* begin Data to process *
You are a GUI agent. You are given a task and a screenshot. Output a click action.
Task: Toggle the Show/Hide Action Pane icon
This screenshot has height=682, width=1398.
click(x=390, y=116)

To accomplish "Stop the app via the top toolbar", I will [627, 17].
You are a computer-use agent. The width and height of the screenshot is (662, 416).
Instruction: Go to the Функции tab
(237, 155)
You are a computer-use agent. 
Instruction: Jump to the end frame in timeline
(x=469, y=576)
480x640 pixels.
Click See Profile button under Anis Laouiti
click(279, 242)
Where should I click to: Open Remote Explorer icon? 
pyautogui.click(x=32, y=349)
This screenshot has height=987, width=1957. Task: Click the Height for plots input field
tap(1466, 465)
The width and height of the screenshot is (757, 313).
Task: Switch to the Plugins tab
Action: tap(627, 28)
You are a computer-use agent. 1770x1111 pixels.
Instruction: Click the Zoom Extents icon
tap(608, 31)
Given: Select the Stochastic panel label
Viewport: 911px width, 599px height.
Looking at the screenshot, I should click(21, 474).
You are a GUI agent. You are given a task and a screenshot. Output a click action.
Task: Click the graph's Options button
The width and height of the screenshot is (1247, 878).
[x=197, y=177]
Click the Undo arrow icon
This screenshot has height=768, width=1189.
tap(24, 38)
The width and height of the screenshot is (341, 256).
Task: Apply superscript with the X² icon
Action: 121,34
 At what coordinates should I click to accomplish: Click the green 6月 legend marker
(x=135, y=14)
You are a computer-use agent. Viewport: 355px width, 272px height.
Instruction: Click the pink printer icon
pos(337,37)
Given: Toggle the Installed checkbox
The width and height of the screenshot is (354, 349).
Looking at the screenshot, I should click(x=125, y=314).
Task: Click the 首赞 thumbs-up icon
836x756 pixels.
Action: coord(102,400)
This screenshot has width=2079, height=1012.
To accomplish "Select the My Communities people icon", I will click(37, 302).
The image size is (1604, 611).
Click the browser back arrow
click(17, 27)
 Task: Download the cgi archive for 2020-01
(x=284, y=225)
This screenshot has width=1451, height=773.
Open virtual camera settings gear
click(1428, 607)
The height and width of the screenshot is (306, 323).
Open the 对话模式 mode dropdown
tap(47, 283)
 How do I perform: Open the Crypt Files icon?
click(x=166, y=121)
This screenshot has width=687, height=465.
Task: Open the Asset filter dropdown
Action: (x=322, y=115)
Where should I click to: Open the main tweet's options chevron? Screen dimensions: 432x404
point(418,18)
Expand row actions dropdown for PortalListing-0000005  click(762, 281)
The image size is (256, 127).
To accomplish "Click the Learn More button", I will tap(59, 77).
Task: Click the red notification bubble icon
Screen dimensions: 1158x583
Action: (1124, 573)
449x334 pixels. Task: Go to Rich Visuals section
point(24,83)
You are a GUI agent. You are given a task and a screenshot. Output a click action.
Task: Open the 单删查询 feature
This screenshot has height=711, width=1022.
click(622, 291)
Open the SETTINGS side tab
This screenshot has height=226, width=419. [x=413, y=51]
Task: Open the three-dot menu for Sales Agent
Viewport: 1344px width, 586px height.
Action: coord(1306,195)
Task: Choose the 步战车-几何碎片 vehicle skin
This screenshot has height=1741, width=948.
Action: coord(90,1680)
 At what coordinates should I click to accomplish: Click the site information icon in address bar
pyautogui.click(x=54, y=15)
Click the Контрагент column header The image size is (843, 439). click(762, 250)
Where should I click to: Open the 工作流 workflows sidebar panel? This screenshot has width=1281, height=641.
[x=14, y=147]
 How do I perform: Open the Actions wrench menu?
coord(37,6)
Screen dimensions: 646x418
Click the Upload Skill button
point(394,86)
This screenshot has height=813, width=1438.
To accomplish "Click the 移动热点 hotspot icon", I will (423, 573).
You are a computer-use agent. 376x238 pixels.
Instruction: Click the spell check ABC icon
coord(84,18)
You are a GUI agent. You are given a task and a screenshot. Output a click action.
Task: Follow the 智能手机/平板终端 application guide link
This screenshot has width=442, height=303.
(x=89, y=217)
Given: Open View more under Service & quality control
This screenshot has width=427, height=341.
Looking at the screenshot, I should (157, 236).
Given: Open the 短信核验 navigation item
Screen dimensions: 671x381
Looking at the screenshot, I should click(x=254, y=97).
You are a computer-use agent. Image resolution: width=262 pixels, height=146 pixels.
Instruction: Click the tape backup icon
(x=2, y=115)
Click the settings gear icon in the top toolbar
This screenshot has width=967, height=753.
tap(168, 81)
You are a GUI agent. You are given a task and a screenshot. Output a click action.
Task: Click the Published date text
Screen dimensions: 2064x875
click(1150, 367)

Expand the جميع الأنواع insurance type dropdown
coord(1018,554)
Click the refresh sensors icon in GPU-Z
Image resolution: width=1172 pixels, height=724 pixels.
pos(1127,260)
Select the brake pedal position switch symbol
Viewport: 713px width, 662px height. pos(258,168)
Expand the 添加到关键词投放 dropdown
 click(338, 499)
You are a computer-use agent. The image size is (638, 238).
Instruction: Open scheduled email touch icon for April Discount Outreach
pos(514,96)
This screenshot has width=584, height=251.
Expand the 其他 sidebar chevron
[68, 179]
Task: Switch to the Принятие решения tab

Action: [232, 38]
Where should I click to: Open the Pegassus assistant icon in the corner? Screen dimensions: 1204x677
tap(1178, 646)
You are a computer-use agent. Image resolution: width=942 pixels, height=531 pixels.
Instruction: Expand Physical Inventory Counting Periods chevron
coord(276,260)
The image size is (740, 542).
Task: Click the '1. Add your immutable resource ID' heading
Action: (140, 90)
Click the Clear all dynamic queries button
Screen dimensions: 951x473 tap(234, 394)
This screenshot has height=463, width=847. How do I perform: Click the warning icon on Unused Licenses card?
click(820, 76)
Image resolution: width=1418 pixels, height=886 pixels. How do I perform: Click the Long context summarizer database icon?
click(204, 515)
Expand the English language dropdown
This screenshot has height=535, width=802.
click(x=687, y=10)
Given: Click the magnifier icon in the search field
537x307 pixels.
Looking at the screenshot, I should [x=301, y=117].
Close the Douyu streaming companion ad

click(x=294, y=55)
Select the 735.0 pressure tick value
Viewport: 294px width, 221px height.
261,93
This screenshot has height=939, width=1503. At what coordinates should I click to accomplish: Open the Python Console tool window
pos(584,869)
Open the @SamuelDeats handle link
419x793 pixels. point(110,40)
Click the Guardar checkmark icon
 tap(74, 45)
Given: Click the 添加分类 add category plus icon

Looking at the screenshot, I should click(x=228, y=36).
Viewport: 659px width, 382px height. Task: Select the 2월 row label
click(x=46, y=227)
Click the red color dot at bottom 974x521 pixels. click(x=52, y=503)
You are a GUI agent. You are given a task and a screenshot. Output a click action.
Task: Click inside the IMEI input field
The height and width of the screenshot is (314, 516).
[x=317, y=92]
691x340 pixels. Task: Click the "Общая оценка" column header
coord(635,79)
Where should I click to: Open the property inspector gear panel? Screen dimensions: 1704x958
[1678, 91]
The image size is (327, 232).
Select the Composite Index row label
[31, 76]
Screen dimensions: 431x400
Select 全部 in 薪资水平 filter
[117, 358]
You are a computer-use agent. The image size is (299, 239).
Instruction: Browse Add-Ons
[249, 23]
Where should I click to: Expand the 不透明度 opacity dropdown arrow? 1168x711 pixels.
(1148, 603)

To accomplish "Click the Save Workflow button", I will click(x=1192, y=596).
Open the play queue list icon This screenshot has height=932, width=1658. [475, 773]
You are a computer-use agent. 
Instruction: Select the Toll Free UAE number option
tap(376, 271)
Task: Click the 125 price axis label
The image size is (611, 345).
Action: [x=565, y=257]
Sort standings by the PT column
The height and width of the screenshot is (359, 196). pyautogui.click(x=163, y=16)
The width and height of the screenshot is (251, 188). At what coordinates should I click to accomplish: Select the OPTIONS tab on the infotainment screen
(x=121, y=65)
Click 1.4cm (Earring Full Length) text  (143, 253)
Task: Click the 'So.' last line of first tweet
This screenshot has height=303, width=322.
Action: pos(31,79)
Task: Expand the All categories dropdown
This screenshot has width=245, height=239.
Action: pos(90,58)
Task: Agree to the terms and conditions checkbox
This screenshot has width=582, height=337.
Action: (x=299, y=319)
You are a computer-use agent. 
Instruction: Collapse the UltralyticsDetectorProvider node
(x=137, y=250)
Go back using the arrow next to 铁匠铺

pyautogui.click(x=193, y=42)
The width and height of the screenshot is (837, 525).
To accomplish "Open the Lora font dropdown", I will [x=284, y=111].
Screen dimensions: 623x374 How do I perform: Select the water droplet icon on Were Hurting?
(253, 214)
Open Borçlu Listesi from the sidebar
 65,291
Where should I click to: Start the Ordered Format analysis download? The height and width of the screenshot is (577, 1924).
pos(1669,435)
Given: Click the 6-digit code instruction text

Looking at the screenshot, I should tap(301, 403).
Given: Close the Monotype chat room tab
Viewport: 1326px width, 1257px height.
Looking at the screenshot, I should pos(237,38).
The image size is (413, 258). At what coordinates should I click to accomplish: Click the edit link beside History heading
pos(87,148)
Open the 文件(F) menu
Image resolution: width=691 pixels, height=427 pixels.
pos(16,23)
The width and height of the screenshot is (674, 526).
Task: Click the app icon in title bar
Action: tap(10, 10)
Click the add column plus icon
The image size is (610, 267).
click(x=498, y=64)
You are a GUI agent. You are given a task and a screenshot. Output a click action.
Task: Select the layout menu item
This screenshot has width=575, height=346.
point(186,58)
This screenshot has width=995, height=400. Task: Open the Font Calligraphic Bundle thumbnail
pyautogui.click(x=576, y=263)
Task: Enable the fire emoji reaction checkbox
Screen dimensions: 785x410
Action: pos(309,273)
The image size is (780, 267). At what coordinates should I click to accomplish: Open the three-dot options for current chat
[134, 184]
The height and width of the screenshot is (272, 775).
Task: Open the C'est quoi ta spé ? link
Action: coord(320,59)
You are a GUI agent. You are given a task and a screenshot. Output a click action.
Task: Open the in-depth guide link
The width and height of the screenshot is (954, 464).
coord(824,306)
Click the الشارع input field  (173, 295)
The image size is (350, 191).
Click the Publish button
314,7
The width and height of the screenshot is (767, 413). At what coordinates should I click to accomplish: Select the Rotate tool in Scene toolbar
* end Data to process *
__Task objective__:
Count the lines in the material above that contain the string "Where", and reply with the number alone.

__Solution to this exercise__:
7